She didn't see his picture, she told ABC 5 in Minneapolis. She said the friend told her she didn't see Kaiden's photo in her copy of the yearbook, either.
Twelve-year-old Kaiden, Kauffman-Mace told the TV station and other Minneapolis media outlets, killed himself in September shortly after the beginning of the school year. He was a seventh-grader at Isanti Middle School.
“We are really angry,” Kauffman-Mace told The Minneapolis Star Tribune. "It’s hurtful. We would have hoped there would have been a photo. His friends could have written notes. That would have been a lovely keepsake.
"Not to even mention his name is unacceptable.”
We love you buddy keep draining those 3’s and Hookin into the big ones. Fly high Kaiden Kauffman 05-17 gone but never forgotten pic.twitter.com/Fb5db6001P
Kaiden died at home on Sept. 22, his obituary said. His grandparents raised him. "Kaiden enjoyed many things including video games, music, fishing, basketball, football, BMX, hunting, and spending time with family," his obituary said..
"Kaiden was a boy who had a compassionate heart and felt every emotion deeply. He loved his family more than they probably knew. He battled many mental health issues throughout his life. His family did their best to walk beside him and support him in his journey. Unfortunately it was a battle lost."
School officials have apologized to his family and say Kaiden was not intentionally left out of the yearbook.
“We feel badly and sympathize with the family and the grief they are going through,” Shawna Carpentier, a spokeswoman for Cambridge-Isanti Schools, told the Star Tribune. “We wished it didn’t happen.”

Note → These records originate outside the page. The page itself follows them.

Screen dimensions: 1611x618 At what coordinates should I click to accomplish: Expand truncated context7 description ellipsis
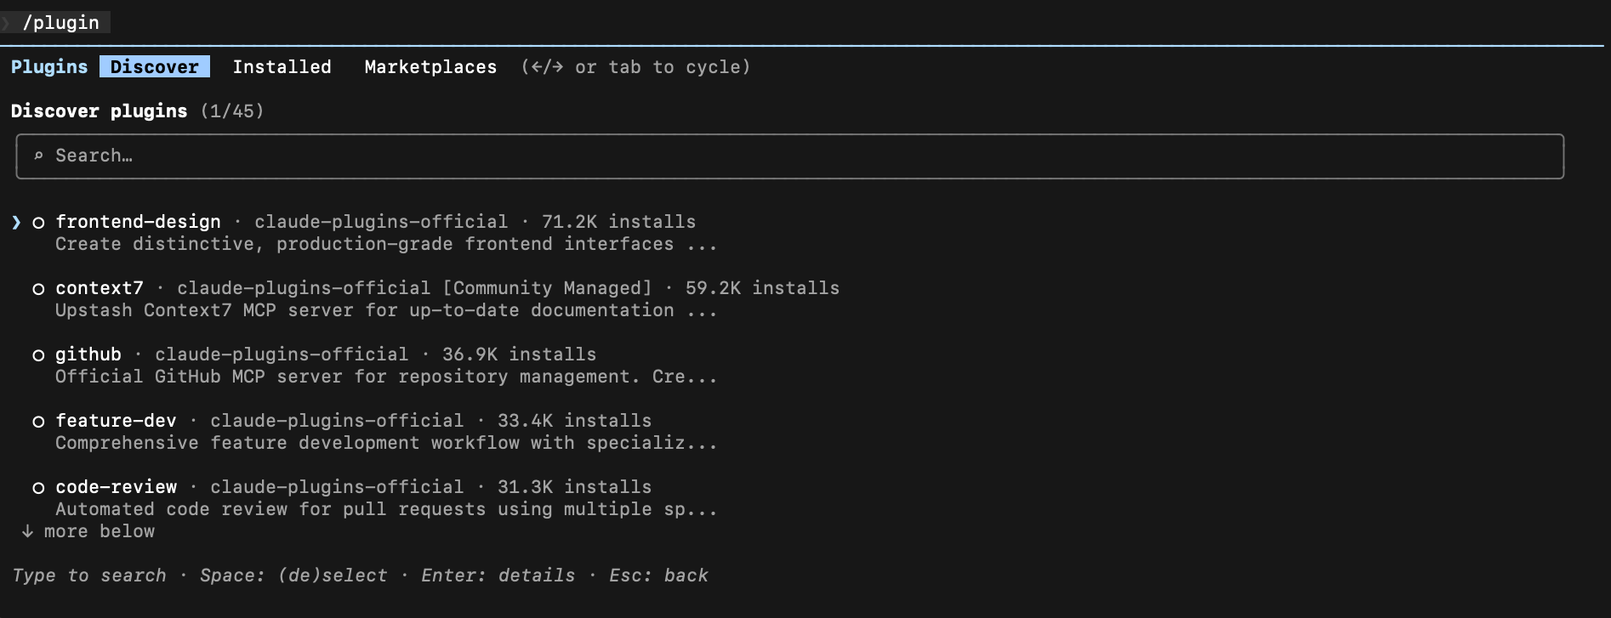pyautogui.click(x=702, y=311)
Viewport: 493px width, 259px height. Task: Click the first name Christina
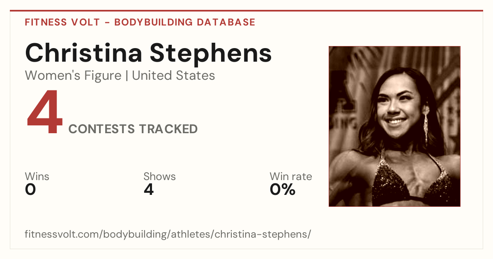84,53
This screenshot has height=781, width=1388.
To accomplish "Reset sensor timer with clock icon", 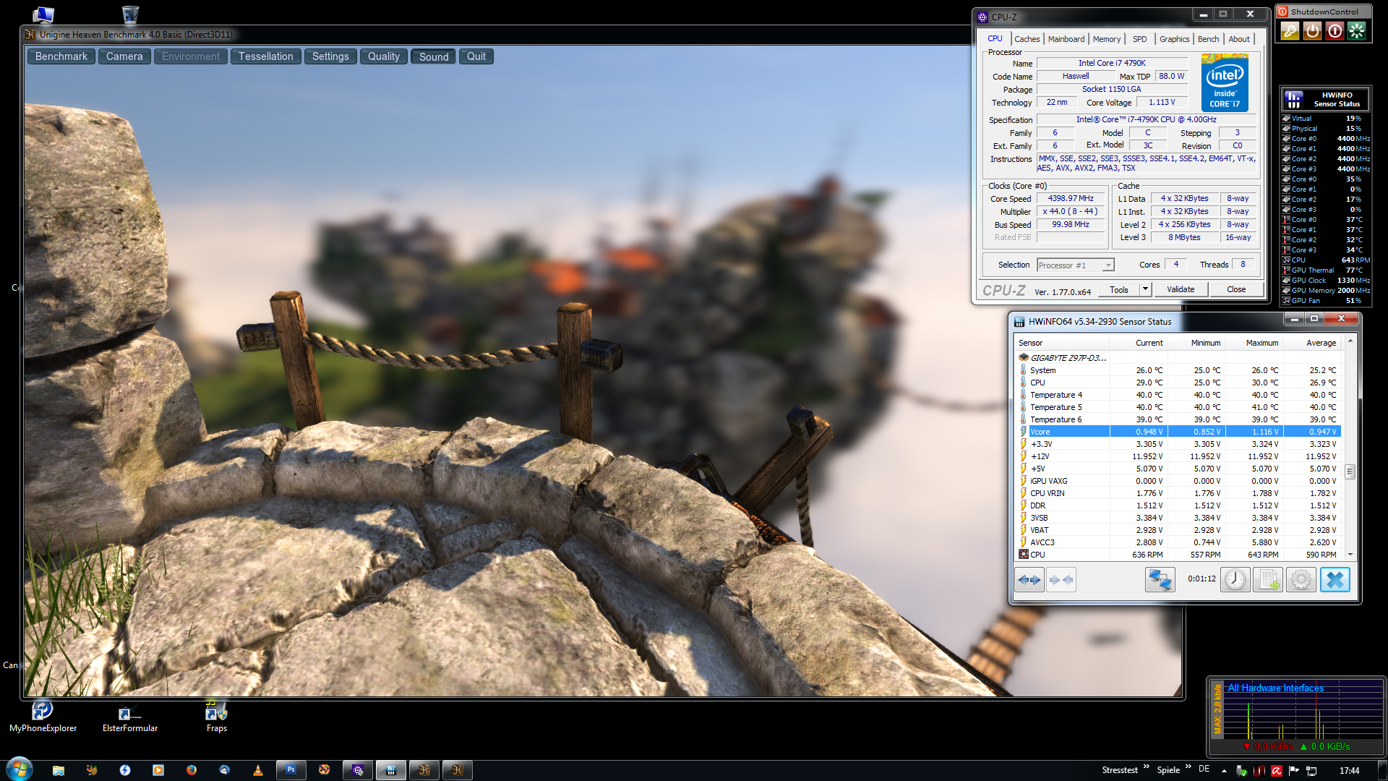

She told the newspaper that yearbooks are put together using class lists and that the district will review that process to make sure something like this doesn't happen again.

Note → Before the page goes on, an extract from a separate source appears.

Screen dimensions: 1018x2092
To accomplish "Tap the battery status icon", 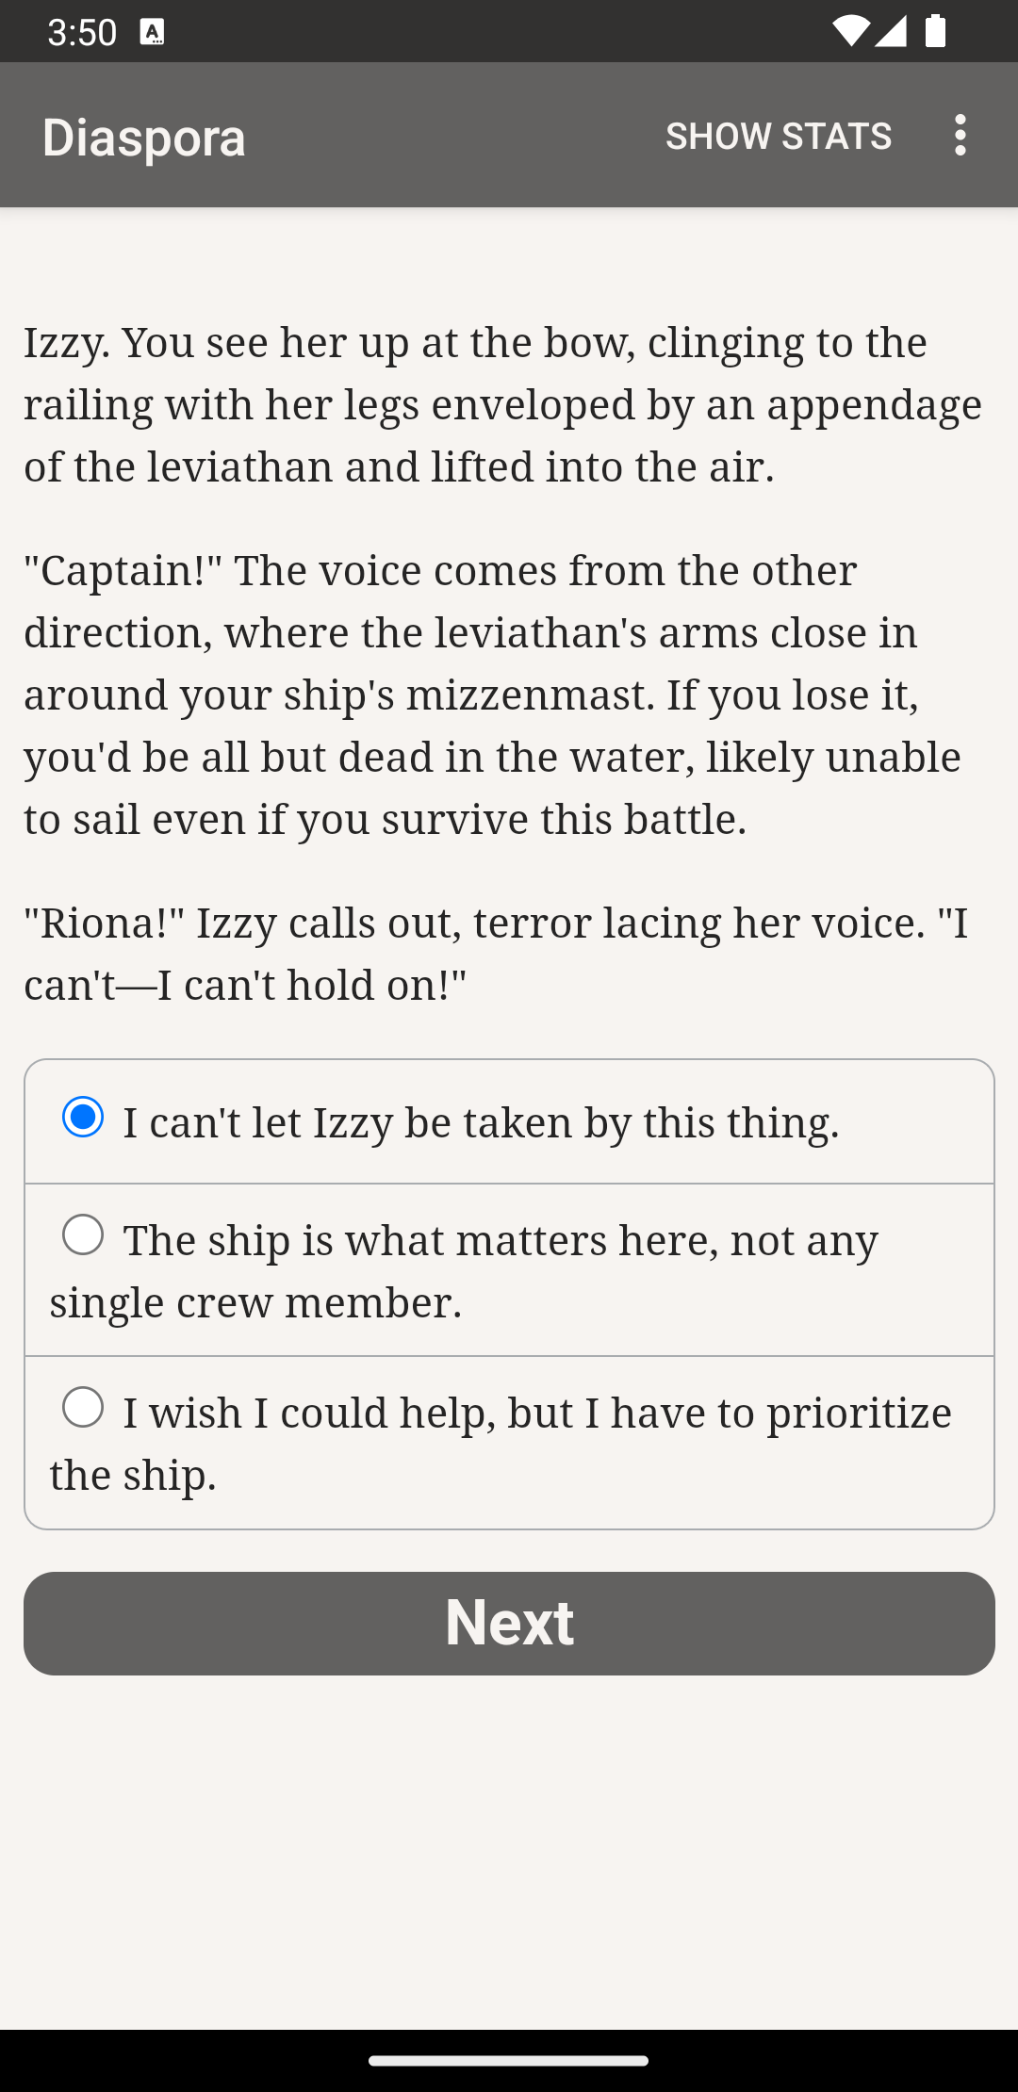I will [x=935, y=31].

Kauffman-Mace told ABC 5 the school's principal told her "it was an oversight. I felt as if Kaiden's existence was erased, and Kaiden mattered."

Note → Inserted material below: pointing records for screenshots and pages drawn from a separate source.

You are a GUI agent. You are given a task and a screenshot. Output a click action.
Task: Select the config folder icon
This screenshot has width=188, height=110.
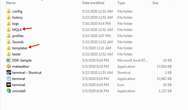click(8, 11)
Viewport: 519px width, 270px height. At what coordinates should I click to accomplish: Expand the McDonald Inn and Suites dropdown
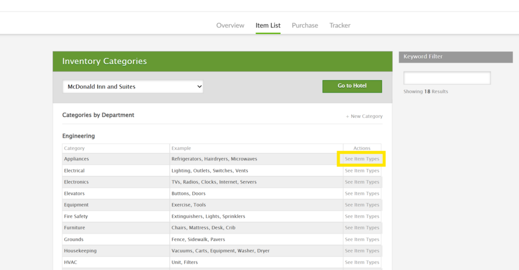(133, 87)
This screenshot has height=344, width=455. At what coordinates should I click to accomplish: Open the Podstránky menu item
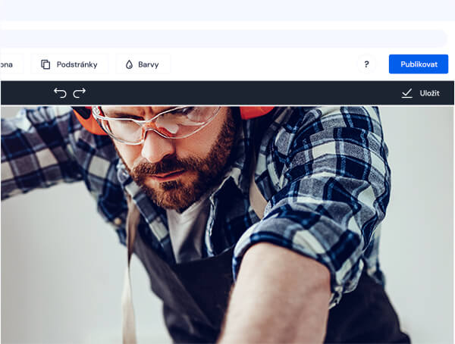tap(77, 64)
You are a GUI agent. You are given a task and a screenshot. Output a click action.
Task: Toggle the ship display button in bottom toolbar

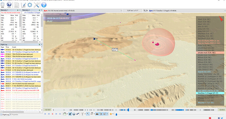(97, 114)
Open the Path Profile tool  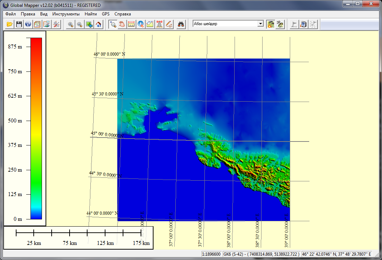pyautogui.click(x=150, y=24)

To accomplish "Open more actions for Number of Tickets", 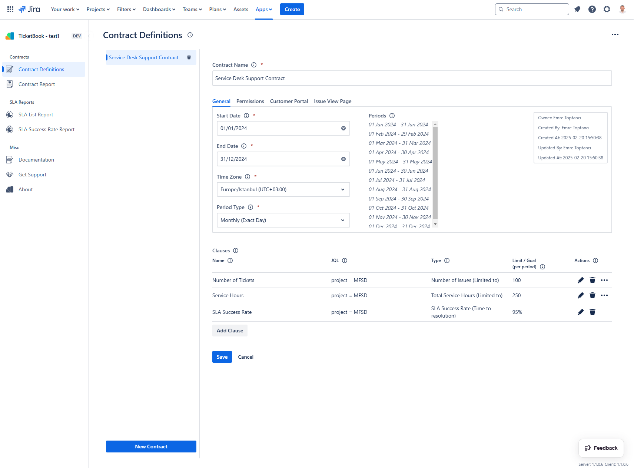I will (x=604, y=280).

School districts "walk a fine line when a student takes his/her own life, often saying nothing, acknowledging little in the belief that to talk about a student’s suicide leads to others," Minnesota Public Radio blogger Bob Collins wrote about the incident.
"It’s one of the reasons why the fact suicide is the second leading cause of death among young people is a fact that surprises so many people.
"By the end of a school year, the dead student has often been forgotten."
Kaiden's aunt, Sarah Erickson, told the Star Tribune that the school is missing an opportunity to use Kaiden's death to talk about mental illness.
“Suicide is something nobody wants to talk about,” Erickson said. “You can’t just erase a kid and expect to prevent future suicides. Nothing changes unless it is talked about. The school failed.”
School officials told ABC 5 and the Star Tribune they are working with the family to fix what's happened, including adding a possible tribute in next year's yearbook.
But that's too late, his grandmother told ABC 5, because her grandson died this school year.
"To be able to have that as a treasure to hold on to, that would have been really nice," she told the TV station. "So I felt robbed."
While the National Alliance on Mental Illness Minnesota cautioned against having any kind of memorial at the school for fear of copycat behavior, ABC 5 reported, the group told the TV station that Kaiden's photo should have been in the yearbook.
A new mental health awareness group was set up at Kaiden's school last year, Carpentier told the Star Tribune.
“We hope students and families reach out to get that support,” she told the newspaper.